“I am supposing that in every society the production of discourse is at once controlled, selected, organized and redistributed according to a certain number of procedures, whose role is ponderous, awesome materiality.”
Michael Foucault, a french philosopher wrote the book, “The Archaeology of Knowledge and The Discourse on Language“, in 1969. Foucault talks about the discourse of language through a theory about finding the truth and how knowledge is formed. He loved to study historical language because he wanted to find out how knowledge is in the truth. Foucault defined discourse by focusing on power relationships in society as expressed through language and practices. He goes through different time periods to find the truth out, such as the Middle Ages. Foucault wants to find out how knowledge and truth are formed by whom said it and in what context they said it in.
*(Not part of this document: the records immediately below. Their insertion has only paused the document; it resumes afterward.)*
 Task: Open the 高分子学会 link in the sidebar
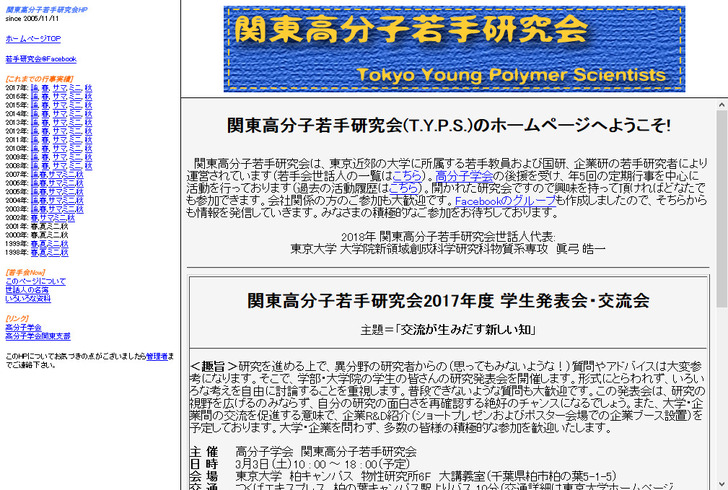[x=23, y=327]
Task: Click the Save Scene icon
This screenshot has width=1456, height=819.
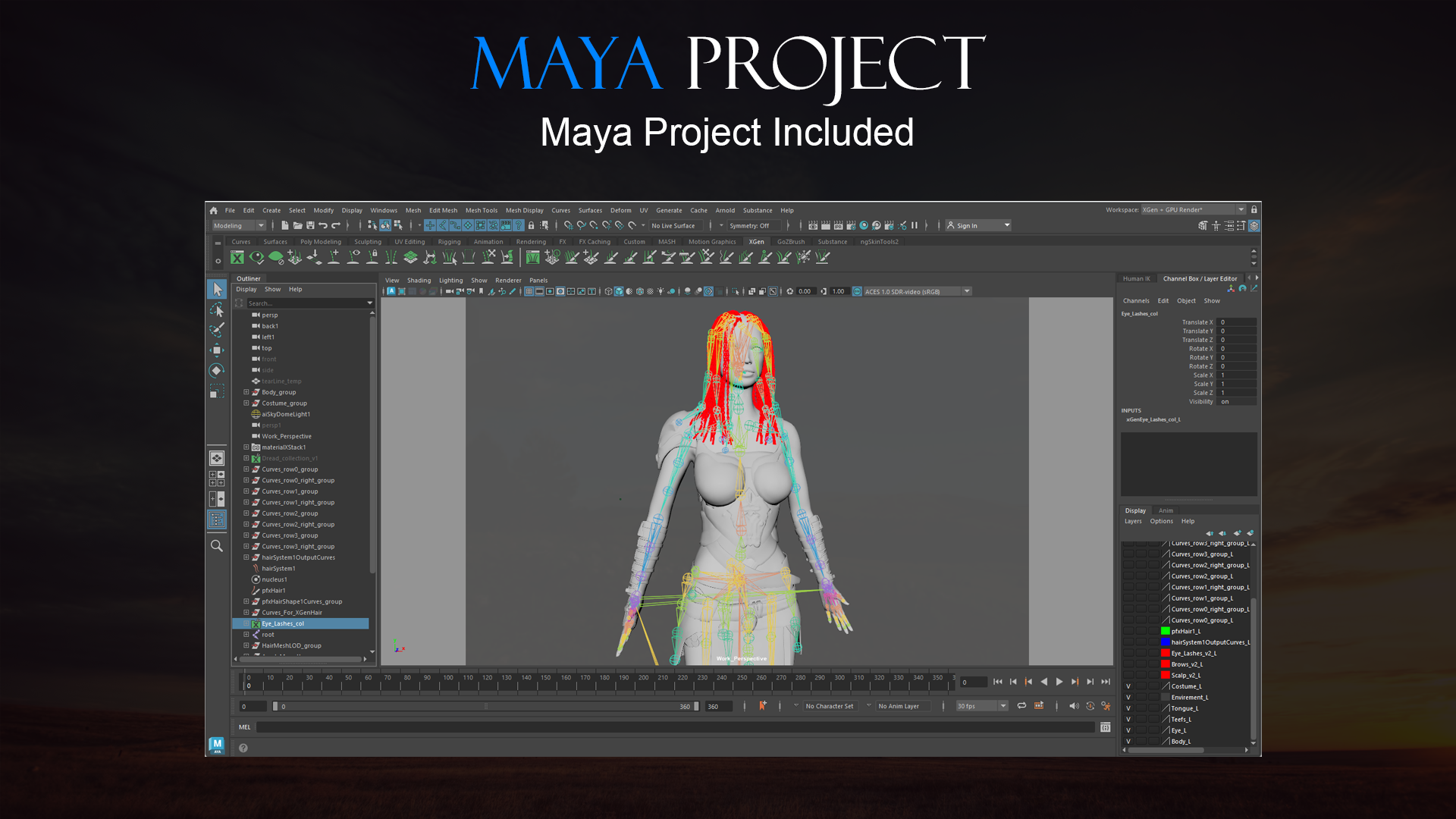Action: pos(310,225)
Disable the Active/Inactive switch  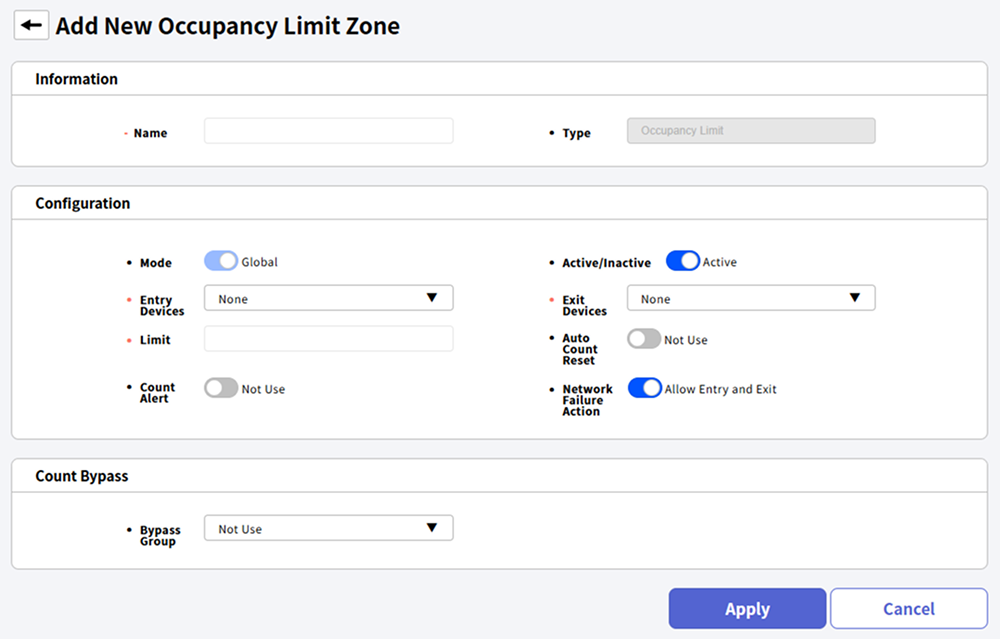pos(682,261)
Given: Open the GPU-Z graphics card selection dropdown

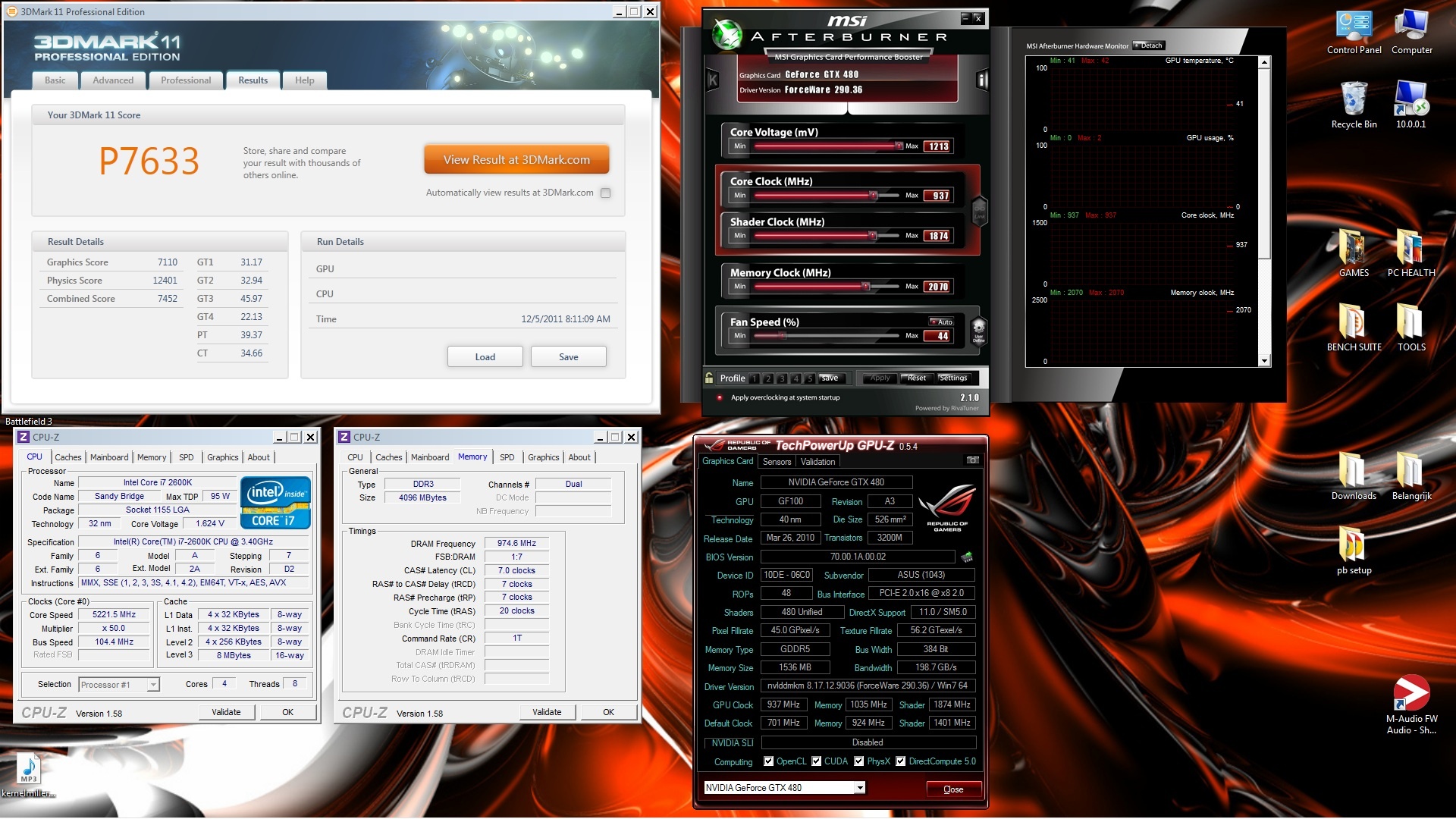Looking at the screenshot, I should click(860, 788).
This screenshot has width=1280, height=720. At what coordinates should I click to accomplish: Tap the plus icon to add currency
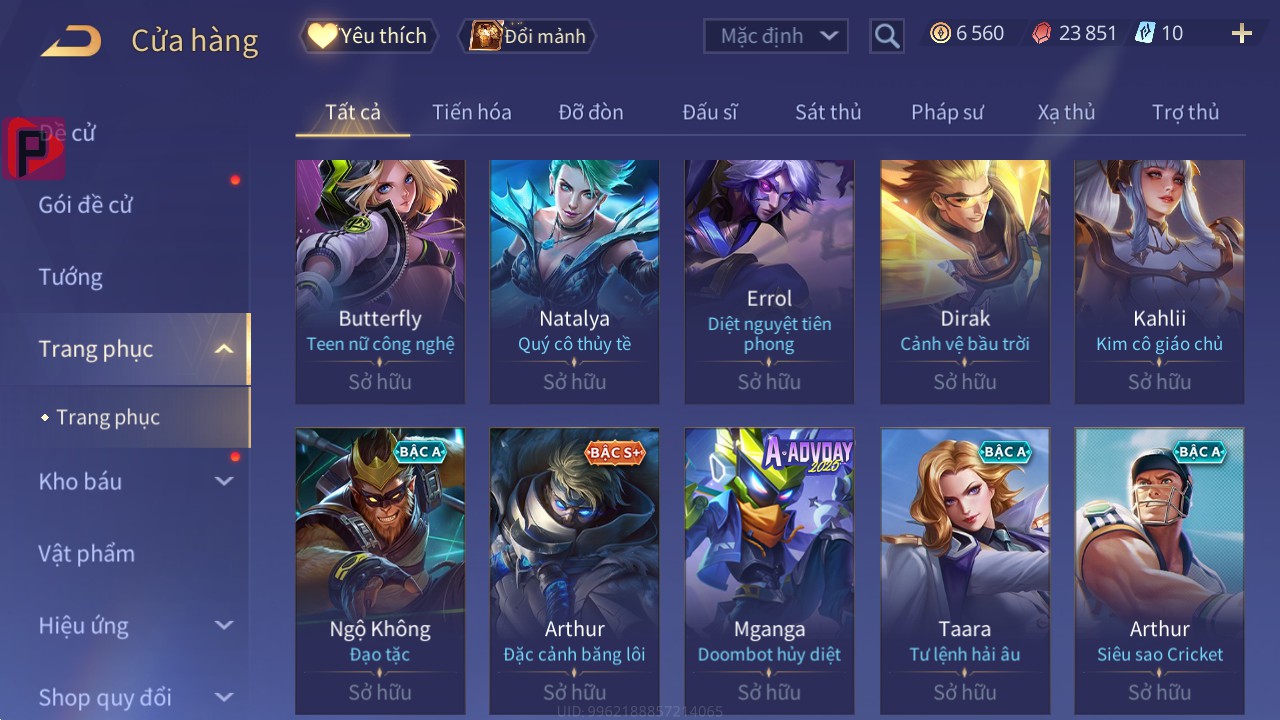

The rules of Exclusion was a huge stepping stone in his study with discourse. These rules consist of prohibited, reason and folly, and true and false. First prohibited rule says that we are not free to just say anything, that we cannot simply speak of anything, when we like or where we like. There are three prohibitions and they are, sobering objects, rituals with its surrounding circumstances, the privileged or exclusive right to speak of a particular subject. Foucault says that these areas are where the web is tightly woven because its where the danger spots are most numerous dealing with politics and sexuality. This next principle of exclusion is a division and a rejection in reason and folly. This is about what makes senses and then what doesn’t even be considered. From the Middle Ages, a man would speak and it would either be taken into consideration his words or they would just be ignored because they had no significance or truth to it. The last principle of exclusion is true and false opposition. Foucault discusses this discourse about truth and how people need the will of truth. Over the years through Hesiod and Plato a new division has came about and instead of the will to truth, it has become our will to knowledge. Foucault ends with saying,” I now know which voice it was I would have wished for, proceeding me, supporting me, inviting me to speak and lodging within my own speech.” He finally found this discourse of language he liked and wanted to speak about.